> _REQUIRED WORK_
Retype each record below word for word, pictures excluded.

THE DATA START

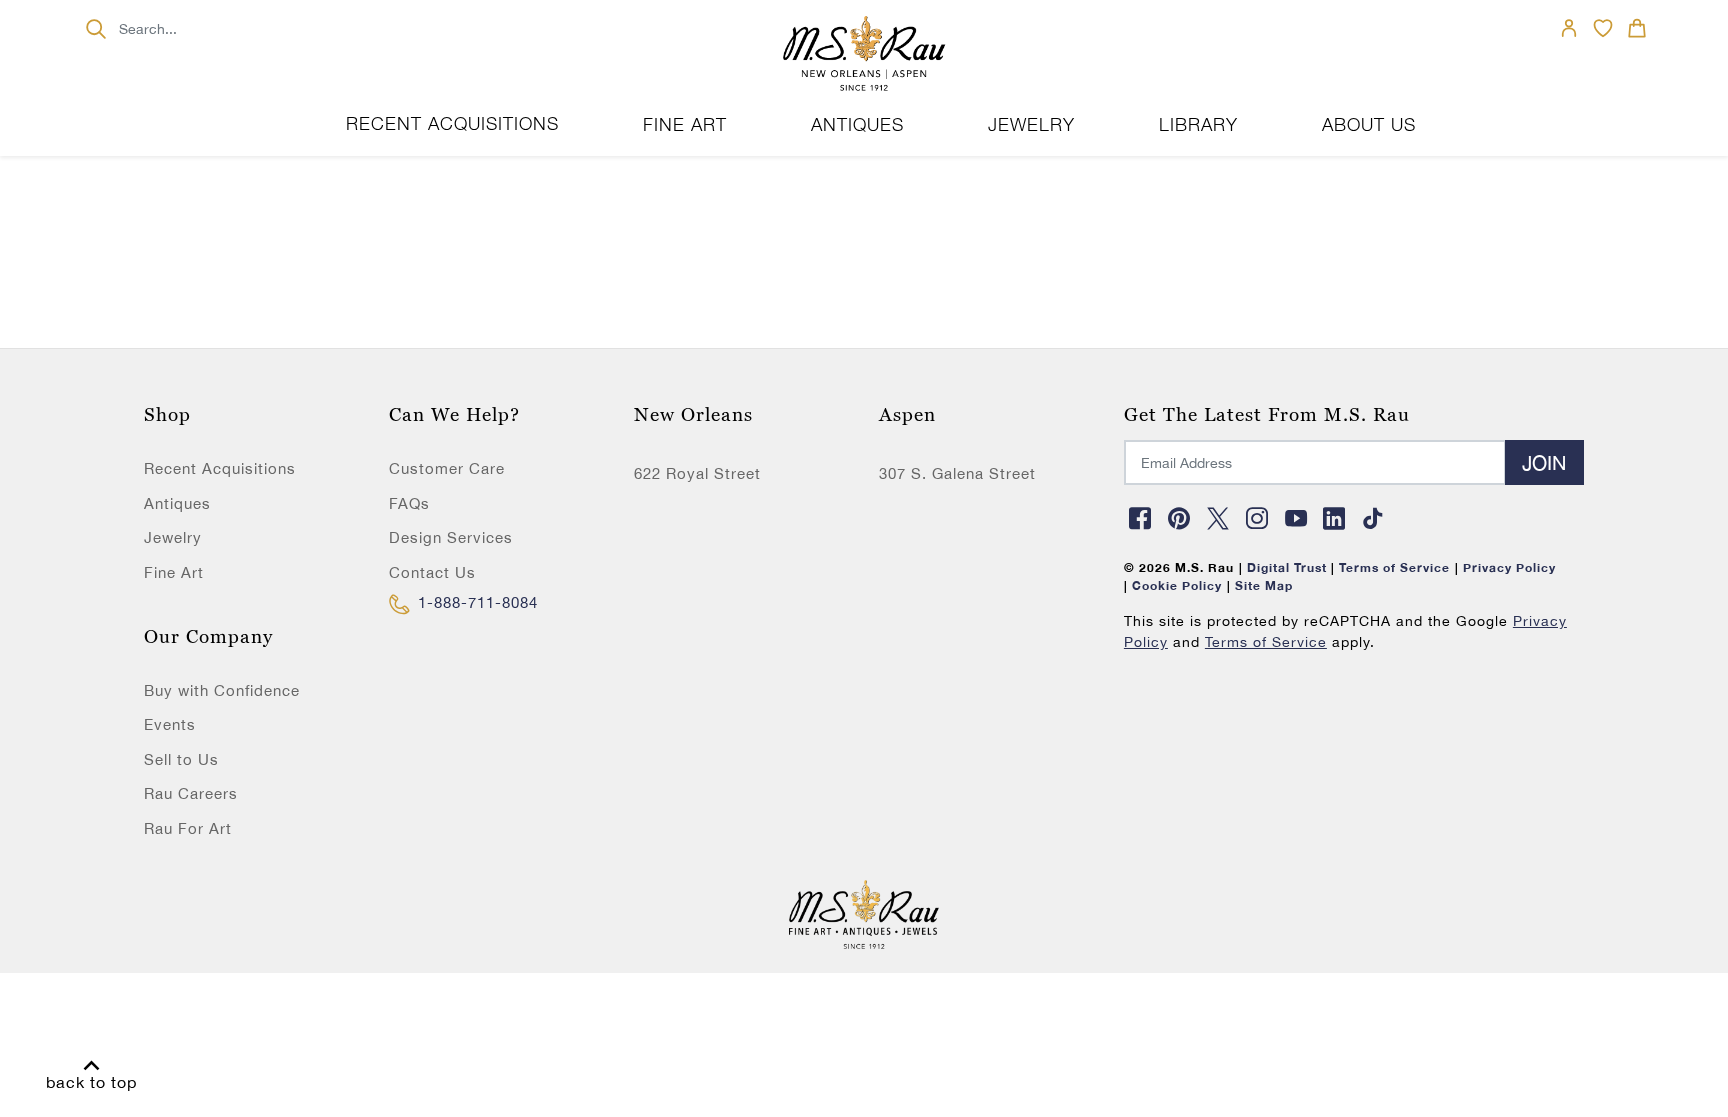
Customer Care (447, 468)
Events (170, 724)
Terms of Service (1266, 642)
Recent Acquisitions (452, 123)
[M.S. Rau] (864, 55)
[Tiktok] (1374, 518)
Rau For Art (188, 828)
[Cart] (1637, 28)
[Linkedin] (1335, 518)
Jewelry (173, 537)
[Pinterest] (1180, 518)
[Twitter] (1218, 518)
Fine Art (174, 572)
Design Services (451, 537)
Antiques (177, 503)
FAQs (409, 503)
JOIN (1544, 462)
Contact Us (432, 572)
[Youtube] (1296, 518)
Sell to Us (181, 759)
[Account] (1569, 28)
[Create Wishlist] (1603, 28)
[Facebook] (1141, 518)
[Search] (95, 28)
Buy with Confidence (222, 690)
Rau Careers (191, 793)
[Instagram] (1257, 518)
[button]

THE DATA END

> _EXERCISE OUTPUT_
Customer Care (447, 468)
Events (170, 724)
Terms of Service (1266, 642)
Recent Acquisitions (452, 123)
[M.S. Rau] (864, 55)
[Tiktok] (1374, 518)
Rau For Art (188, 828)
[Cart] (1637, 28)
[Linkedin] (1335, 518)
Jewelry (173, 537)
[Pinterest] (1180, 518)
[Twitter] (1218, 518)
Fine Art (174, 572)
Design Services (451, 537)
Antiques (177, 503)
FAQs (409, 503)
JOIN (1544, 462)
Contact Us (432, 572)
[Youtube] (1296, 518)
Sell to Us (181, 759)
[Account] (1569, 28)
[Create Wishlist] (1603, 28)
[Facebook] (1141, 518)
[Search] (95, 28)
Buy with Confidence (222, 690)
Rau Careers (191, 793)
[Instagram] (1257, 518)
[button]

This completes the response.